Упрекают ее в слабостях, имевших вредное влияние на нравственность. В высшем классе развратились нравы любострастием, которому самый двор служил примером; в низшем питейные дома умножили пьянство, а с ним размножились и пороки. Но чтобы судить об Екатерине, должно ее рассматривать как владычицу полвселенной, а не как женщину в приватной ее жизни. Сидя на престоле, взвешивала она судьбу как своих, так и других народов
Владычествовать и любить – были две необходимости для ее души.
Раскроем историю: чем выше, чем благороднее человек, тем более подвержен он слабостям, и часто ведшие его подвиги бывают следствием этих же слабостей. Екатерина не упускала из виду императрицы. Любимцев своих употребляла она исполнителями высоких своих предприятий. Если ошибалась в выборе, немедленно их сменяла, и долгое время придерживалась достойных. Упрекают императрицу в щедростях, распространяемых ею на своих фаворитов. Правда – каждому фавориту давалось по 14 тысяч душ крестьян, но этим пользовались не одни фавориты. Пример тому – князь Репнин и прочие. И не присоединялся ли к этому высший взгляд? Казенные крестьяне платили малый оброк, незначительные подушные; земли лежали необделанные, и всегда были недоимки. Крестьяне утопали в невежестве; за раздачей крестьян водворялась владельцами экономия (?!). Они заводили хлебопашество, хутора, фабрики, отстраивали себе жилища и тем распространяли в народе новые идеи, а государство обогащалось (!) изобилием произведений. Что эта мысль была в голове Екатерины, доказать может следующее: она неоднократно желала освободить крестьян от рабства. Но как к этому приступить? С одной стороны, удерживало ее невежество самих крестьян, которым эта свобода могла послужить более во вред, нежели в пользу. Не имея никакого понятия о благоразумной, законами ограниченной, свободе, крестьяне могли перейти к своеволию, и чем удержать их тогда в пределах повиновения? С другой стороны, владельцы были, как и теперь, натуральными полицеймейстерами в своих имениях, ограждающими себя, а с тем и все государство от беспорядков. Кем могли они быть заменены на этом огромном пространстве?
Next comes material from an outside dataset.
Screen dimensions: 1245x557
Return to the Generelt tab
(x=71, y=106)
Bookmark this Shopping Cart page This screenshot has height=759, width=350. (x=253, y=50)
– Раздача имений, – говорила императрица собранному на сей случай совету, а в другой раз графу Салтыкову, Панину, князю Репнину, особенно генерал-прокурору князю Вяземскому, – будет приготовлением к будущему освобождению крестьян.
Упрекают ее в кровопролитии невинных жертв. В сих случаях судить трудно, но сознаться должно, что она не боялась преступления, если оно казалось ей необходимым. Затруднительные обстоятельства, угрожающие каким-то бедствием в будущем, хотя и воображаемым, заставляют сильных земли сей, забыв кротость, даже человеколюбие, действовать с энергией и твердостью железной воли. Раскроем опять историю, и сколько великих людей запятнали страницы ее пролитием невинной человеческой крови! Вспомним герцога Энгиенского, сию невинную жертву Наполеона!.. Справедливо делают Екатерине упрек в разделении Польши. Она излила на нее всю чашу бедствия на долгие времена и лишила свое государство оплота против других держав. Оно тем непростительнее, что она всегда могла иметь сильное влияние на эту незаконно и не политически разделенную Польшу.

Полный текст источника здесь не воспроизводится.